- [Work order] Please set down, exactly, the line with "Instruction: Click the" and all lines that follow it through the end of the records below.

- [Supplied records]
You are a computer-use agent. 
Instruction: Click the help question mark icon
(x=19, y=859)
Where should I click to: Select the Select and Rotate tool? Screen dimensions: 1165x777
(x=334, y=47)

- [Output of the task]
Instruction: Click the help question mark icon
(x=19, y=859)
Where should I click to: Select the Select and Rotate tool? Screen dimensions: 1165x777
(x=334, y=47)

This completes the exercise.